Serum levels of phenothiazine can be reduced to non-therapeutic concentrations by concurrent administration of lithium. Dosage increases may be needed.
Desferrioxamine should not be used in combination with Trifluoperazine, since prolonged unconsciousness has occurred after combination with the related prochlorperazine.
Trifluoperazine may diminish the effect of oral anticoagulants.
Severe extrapyramidal side-effects or neurotoxicity have been observed in patients concurrently treated with lithium and trifluoperazine. Sleep walking has been described in some patients taking phenothiazines and lithium.
Antacids can reduce the absorption of phenothiazines.
Phenothiazines increase the risk of ventricular arrhythmias when given with drugs which prolong the Q-T interval, drugs causing electrolyte imbalances.

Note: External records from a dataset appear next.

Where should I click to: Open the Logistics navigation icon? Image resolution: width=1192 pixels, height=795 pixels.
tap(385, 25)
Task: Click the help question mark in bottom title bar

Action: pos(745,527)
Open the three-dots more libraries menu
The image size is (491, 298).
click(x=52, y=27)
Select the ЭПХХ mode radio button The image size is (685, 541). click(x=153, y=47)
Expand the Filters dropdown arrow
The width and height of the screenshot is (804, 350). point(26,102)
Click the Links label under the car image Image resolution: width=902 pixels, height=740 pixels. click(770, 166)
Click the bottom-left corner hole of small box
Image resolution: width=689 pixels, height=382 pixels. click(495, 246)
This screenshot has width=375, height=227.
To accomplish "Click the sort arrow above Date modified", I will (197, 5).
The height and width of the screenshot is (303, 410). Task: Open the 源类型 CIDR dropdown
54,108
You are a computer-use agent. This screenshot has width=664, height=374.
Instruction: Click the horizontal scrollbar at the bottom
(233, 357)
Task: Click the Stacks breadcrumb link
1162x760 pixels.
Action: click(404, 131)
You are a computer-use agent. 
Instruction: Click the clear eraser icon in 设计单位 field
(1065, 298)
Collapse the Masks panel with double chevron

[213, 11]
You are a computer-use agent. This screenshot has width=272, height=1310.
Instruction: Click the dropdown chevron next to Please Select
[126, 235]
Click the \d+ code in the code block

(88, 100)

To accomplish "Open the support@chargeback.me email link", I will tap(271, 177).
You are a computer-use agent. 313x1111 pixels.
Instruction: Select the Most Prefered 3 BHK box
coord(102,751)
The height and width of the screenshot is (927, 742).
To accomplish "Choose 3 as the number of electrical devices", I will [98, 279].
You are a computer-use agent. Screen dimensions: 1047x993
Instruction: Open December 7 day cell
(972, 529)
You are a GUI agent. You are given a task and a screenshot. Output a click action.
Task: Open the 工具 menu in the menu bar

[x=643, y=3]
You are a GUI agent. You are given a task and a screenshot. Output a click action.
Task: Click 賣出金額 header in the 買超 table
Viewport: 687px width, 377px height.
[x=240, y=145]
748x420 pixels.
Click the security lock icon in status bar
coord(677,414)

4.6. Fertility, pregnancy and lactation
Pregnancy
Trifluoperazine has been available since 1958. There are some animal studies that indicate a teratogenic effect, but results are conflicting. There is no clinical evidence (including follow-up surveys in over 800 women who had taken low-dosage Trifluoperazine during pregnancy) to indicate that trifluoperazine has a teratogenic effect in man. Nevertheless, drug treatment should be avoided in pregnancy unless essential, especially during the first trimester.
Neonates exposed to antipsychotics (including Trifluoperazine) during the third trimester of pregnancy are at risk of adverse reactions including extrapyramidal and/or withdrawal symptoms that may vary in severity and duration following delivery. There have been reports of agitation, hypertonia, hypotonia, tremor, somnolence, respiratory distress, or feeding disorder. Consequently, newborns should be monitored carefully.
Breast-feeding
Trifluoperazine crosses the placenta and passes into the milk of lactating dogs. Breast feeding should only be allowed at the discretion of the physician.
Fertility
No data available
4.7 Effects on ability to drive and use machines
Trifluoperazine may cause side effects including drowsiness, dizziness and visual disturbances which interfere with the ability to drive and operate machinery. Do not drive or use machines when you first start to take this medicine until you are certain that you are not getting these side effects.
4.8. Undesirable effects
The following undesirable effects may occur with the use of Trifluoperazine in the following frequencies:
Rare (>1/10,000 to <1/1,000);
Very rare (<1/10,000)
Not known (cannot be estimated from the available data).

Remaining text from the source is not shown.